*Task:* Add -108 to every coordinate in the answers, and write out the records again from the line that contains "will click(x=81, y=732)." through the line that contains "I will coord(597,157).". Include the requests, and give only those lines.

*Exercise inputs:*
------------------------

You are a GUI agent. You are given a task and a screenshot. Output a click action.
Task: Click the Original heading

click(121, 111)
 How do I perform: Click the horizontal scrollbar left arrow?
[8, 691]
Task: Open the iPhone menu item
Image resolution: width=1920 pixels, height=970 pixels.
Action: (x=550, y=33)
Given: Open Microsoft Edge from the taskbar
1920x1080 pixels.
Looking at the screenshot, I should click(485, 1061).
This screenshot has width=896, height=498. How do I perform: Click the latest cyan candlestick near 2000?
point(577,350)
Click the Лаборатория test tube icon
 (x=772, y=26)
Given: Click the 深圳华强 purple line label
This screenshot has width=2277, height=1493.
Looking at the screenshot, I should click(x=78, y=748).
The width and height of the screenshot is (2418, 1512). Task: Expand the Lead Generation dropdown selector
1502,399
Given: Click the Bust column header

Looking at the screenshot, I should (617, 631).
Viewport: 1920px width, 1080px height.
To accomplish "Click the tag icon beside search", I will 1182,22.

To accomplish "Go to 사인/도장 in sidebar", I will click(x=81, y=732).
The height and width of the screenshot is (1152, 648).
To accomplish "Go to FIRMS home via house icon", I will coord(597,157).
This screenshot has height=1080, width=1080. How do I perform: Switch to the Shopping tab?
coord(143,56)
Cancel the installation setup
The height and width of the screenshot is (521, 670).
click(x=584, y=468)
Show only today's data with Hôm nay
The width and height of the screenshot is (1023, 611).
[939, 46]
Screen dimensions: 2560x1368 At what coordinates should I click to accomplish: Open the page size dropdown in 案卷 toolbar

------------------------

*Output for this task:*
To accomplish "Go to 사인/도장 in sidebar", I will click(x=-27, y=624).
The height and width of the screenshot is (1152, 648).
To accomplish "Go to FIRMS home via house icon", I will coord(489,49).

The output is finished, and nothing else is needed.